On October 21, 2010, Huntington Bancshares Incorporated (Huntington) issued a news release
announcing its earnings for the quarter ended September 30, 2010. Also on October 21, 2010,
Huntington made a Quarterly Financial Review available on its web site, www.huntington-ir.com.
Huntingtons senior management will host an earnings conference call October 21, 2010, at
10:00 a.m. (Eastern Time). The call may be accessed via a live Internet webcast at
www.huntington-ir.com or through a dial-in telephone number at 800-267-7495, conference ID
11905208. Slides will be available at www.huntington-ir.com just prior to the call. A replay of
the web cast will be archived in the Investor Relations section of Huntingtons web site at
www.huntington.com. A telephone replay will be available two hours after the completion of the
call through October 29, 2010, at 800-642-1687; conference call ID 11905208.

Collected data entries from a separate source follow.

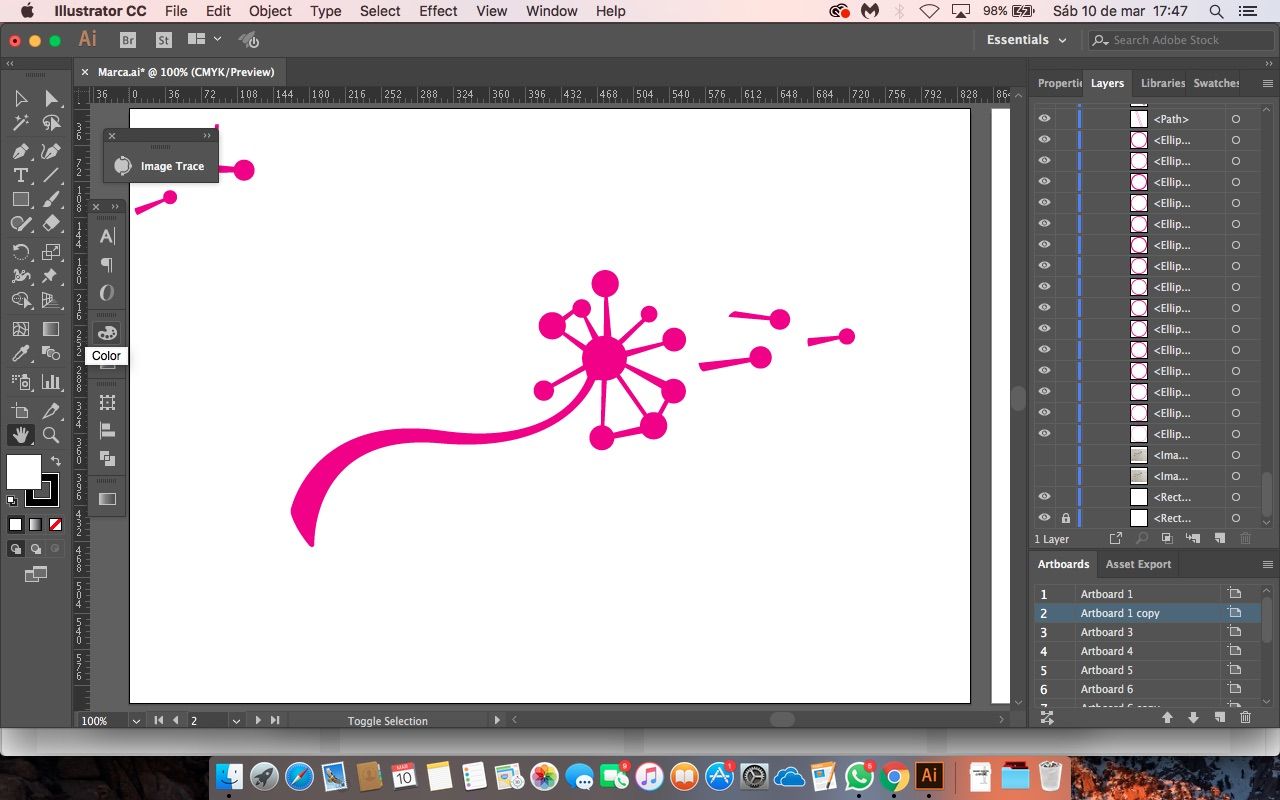Open the artboard number dropdown
This screenshot has height=800, width=1280.
pos(236,721)
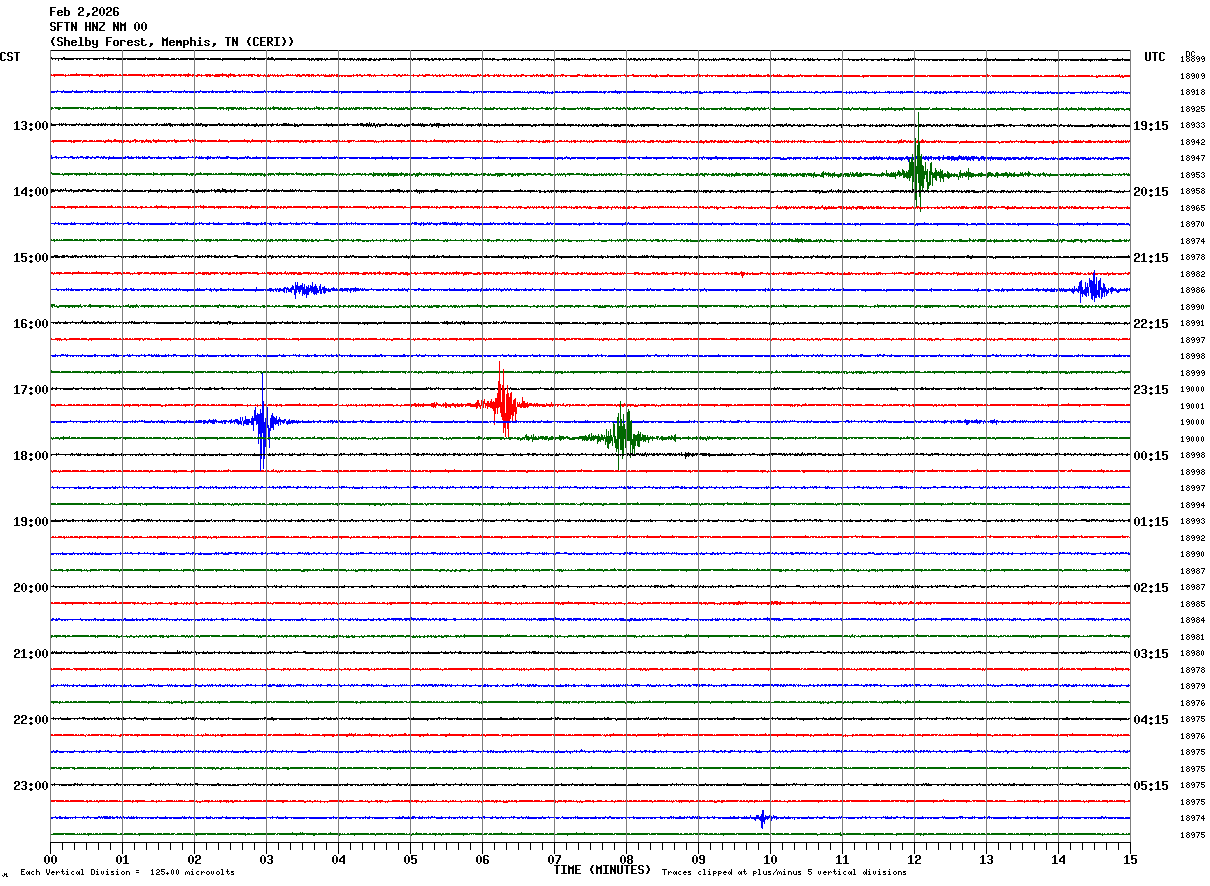The width and height of the screenshot is (1210, 886).
Task: Select the small blue spike near minute 10
Action: pos(762,818)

The information contained or incorporated by reference in this Current Report on Form 8-K
contains certain forward-looking statements, including certain plans, expectations, goals,
projections, and statements, which are subject to numerous assumptions, risks, and uncertainties.
Actual results could differ materially from those contained or implied by such statements for a
variety of factors including: (1) credit quality performance could worsen due to a number of
factors such as the underlying value of the collateral could prove less valuable than otherwise
assumed and assumed cash flows may be worse than expected; (2) changes in economic conditions; (3)
movements in interest rates; (4) competitive pressures on product pricing and services; (5) success
and timing of other business strategies; (6) extended disruption of vital infrastructure; and (7)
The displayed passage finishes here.